• Problem to solve
Pick out each line in the entries below that contains the word "Instruction" and copy those lines.

• Records to process
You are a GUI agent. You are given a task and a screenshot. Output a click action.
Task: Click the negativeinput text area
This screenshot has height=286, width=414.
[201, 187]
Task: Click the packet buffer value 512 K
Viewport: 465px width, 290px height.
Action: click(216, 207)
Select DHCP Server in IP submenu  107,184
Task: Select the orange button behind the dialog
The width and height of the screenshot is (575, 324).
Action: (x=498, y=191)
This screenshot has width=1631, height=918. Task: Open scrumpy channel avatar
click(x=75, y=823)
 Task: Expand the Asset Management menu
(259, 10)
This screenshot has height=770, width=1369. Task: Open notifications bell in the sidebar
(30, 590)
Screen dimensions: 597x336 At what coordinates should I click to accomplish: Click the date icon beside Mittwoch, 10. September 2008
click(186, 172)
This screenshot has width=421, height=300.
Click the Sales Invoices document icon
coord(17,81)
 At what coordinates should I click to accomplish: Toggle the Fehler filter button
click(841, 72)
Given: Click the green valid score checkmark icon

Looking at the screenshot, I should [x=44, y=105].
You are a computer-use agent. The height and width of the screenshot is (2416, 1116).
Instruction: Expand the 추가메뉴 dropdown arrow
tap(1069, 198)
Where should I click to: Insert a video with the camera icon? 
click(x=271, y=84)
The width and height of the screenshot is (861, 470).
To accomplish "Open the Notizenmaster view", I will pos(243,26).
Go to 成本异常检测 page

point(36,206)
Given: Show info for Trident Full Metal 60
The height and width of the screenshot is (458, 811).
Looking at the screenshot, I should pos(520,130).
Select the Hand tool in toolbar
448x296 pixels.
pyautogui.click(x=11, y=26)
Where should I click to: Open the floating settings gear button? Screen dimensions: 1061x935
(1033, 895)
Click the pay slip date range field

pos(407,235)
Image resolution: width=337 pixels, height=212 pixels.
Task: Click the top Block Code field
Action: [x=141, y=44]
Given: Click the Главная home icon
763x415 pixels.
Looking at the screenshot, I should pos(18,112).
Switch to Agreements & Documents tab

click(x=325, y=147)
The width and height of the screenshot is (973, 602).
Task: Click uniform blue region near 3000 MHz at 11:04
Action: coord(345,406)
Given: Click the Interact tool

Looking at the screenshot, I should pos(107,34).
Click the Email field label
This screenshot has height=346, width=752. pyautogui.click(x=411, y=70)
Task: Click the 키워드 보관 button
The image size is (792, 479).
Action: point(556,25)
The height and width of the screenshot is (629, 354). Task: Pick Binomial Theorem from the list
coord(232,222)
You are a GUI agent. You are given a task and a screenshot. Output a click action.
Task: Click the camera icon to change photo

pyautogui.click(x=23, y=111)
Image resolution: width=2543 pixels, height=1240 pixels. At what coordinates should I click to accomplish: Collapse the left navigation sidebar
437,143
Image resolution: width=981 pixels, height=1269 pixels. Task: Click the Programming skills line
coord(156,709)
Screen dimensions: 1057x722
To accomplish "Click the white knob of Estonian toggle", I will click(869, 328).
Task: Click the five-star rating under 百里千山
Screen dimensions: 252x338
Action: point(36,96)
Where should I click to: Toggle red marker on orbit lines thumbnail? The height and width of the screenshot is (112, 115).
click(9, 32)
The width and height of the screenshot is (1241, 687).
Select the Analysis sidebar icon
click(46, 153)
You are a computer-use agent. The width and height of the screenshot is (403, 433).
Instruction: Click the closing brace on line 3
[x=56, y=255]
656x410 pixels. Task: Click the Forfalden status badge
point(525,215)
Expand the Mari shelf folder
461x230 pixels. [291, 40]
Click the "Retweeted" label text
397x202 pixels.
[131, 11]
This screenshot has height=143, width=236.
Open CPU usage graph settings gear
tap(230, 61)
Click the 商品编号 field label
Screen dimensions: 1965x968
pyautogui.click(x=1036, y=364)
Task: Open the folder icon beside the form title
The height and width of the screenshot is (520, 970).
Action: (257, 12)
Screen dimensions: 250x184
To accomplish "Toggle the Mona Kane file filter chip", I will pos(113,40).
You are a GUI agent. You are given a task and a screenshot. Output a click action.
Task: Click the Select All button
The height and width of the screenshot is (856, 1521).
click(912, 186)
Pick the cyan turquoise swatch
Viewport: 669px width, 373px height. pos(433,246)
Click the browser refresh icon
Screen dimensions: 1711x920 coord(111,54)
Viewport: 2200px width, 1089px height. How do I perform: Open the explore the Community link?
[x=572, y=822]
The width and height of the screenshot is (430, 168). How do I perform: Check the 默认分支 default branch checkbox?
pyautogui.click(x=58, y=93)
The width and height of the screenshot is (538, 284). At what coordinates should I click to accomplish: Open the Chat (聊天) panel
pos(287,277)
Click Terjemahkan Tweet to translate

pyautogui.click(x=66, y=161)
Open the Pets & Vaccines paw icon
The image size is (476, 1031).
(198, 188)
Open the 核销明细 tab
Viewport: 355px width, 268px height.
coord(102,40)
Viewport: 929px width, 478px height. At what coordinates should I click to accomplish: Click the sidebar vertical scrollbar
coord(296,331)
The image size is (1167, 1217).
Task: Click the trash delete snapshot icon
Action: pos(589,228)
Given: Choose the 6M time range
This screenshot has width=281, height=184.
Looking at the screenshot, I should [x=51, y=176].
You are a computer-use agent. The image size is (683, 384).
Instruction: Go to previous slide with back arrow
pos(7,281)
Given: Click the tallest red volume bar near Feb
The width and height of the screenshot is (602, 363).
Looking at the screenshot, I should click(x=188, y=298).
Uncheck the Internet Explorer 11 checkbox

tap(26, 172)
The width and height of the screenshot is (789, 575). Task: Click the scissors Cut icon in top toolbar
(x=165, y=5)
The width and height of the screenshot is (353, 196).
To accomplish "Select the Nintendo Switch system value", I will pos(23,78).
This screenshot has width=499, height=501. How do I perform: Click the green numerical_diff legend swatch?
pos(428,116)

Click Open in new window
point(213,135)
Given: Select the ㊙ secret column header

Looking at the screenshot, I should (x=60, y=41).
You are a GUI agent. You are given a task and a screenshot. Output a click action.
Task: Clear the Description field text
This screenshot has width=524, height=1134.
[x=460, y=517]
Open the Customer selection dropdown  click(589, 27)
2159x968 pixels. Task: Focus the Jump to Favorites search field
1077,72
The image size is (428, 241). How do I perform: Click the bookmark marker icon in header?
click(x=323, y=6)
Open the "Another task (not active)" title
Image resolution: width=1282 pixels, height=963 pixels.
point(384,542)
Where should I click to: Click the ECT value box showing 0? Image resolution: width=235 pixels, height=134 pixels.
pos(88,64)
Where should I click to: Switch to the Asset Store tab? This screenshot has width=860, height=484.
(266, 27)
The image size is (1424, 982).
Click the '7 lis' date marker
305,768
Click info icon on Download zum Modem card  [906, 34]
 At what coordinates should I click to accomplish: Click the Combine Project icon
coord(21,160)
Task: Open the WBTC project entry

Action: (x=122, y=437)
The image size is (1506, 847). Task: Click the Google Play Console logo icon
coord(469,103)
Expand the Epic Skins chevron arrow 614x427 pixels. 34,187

• Final result
Instruction: Expand the 추가메뉴 dropdown arrow
Instruction: Click the closing brace on line 3
Instruction: Go to previous slide with back arrow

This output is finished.